VALLEY FORGE, Penn. -- Even though Americans celebrate Independence Day each year, it's sometimes easy to forget the depth of a word like "liberty."
Men fought and died so America could be free, but for them liberty was intertwined with the God of liberty.
It's a sad fact of history: Christians fleeing the Old World to practice their own religion often turned right around and persecuted fellow Americans from other denominations.
They wanted theirs to be the recognized state church, ruling over all others. But watching that persecution outraged future leaders like James Madison.
"As late as the early 1770s, you have Baptist preachers who are getting thrown in jail for illegal preaching in Virginia," Thomas Kidd, author of God of Liberty, said. "And James Madison as a young man watches this going on, and he thinks its despicable."
Thomas Kidd writes that these future revolutionary leaders began to see religious liberty, indeed liberty itself, as a basic God-given right for all. They saw that defending it was a crucial duty to the God who created them all and created them free.
"People like Jefferson and Madison make common cause with these evangelicals, especially Baptists, on the issue of religious liberty," Kidd said.

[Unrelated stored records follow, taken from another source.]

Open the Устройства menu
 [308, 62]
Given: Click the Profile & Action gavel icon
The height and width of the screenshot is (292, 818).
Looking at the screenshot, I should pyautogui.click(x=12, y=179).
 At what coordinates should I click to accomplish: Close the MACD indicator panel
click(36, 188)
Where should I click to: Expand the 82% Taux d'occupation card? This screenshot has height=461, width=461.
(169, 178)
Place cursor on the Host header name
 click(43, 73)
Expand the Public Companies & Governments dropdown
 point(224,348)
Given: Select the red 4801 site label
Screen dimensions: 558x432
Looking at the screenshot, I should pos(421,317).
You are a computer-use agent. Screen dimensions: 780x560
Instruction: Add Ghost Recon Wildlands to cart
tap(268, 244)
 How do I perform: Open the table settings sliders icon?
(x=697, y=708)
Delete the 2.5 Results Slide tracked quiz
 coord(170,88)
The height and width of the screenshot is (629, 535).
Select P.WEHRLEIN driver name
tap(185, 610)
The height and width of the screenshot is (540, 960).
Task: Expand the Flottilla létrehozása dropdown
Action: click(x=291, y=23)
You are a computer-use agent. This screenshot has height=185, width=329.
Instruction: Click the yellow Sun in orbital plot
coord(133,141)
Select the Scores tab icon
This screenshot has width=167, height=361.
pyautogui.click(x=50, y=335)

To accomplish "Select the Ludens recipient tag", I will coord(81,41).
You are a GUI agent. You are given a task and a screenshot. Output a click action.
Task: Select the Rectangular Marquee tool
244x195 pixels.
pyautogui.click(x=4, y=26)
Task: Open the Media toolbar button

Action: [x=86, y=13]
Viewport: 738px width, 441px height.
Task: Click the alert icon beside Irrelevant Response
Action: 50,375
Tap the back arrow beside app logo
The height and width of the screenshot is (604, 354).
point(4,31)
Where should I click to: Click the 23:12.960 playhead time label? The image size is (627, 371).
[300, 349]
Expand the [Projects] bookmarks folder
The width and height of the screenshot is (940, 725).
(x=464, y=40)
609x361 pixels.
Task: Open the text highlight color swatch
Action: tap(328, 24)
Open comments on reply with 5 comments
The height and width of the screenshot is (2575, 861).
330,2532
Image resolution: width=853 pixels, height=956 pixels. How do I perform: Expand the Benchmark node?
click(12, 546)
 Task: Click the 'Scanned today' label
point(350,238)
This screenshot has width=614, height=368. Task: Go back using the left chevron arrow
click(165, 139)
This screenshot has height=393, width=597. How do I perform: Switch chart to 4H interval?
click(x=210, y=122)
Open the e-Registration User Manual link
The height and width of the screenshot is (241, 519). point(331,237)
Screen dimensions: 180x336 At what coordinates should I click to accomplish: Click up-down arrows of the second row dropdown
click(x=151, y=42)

When England began to push the colonies around, the colonists worried it would first take their economic freedom, but then, more importantly, their religious freedom.
They'd demonstrate against taxes. But for liberty, they'd be willing to fight and die in a revolution.
"Taxes were sort of the spark that ignited it, but the issue was far greater than whether you were going to have to pay more taxes or not," Rod Gragg, author of Forged in Faith, said.
"They believe that the attack on their economic rights was actually a precursor to an attack on their religious rights," Kidd said. "And they believed that religious liberty was the most precious liberty. And if they didn't act in 1775 and '76 -- that ultimately they would lose all their rights."
"Americans at the time believed in higher law, that God's law was over everything, over man's law," Gragg said.
Gragg added that Christian Americans believed England was going against God and His law in crushing their God-given rights.
"They believed that their first obligation was to God," Kidd explained. "And that if a government tried to intrude on that, that gave them the right, the liberty to revolt against that government."
In fact, they saw it as their duty to God.
"'Rebellion to tyrants is obedience to God.' This was a favorite saying of Jefferson and also of many evangelicals," Kidd said.
The men who fought the battles of the Revolution and endured harsh winters in places like Valley Forge weren't just fighting for their rights and concepts like freedom and liberty. They were fighting for someone.
Of course, for their fellow Americans, but also for the God of Liberty.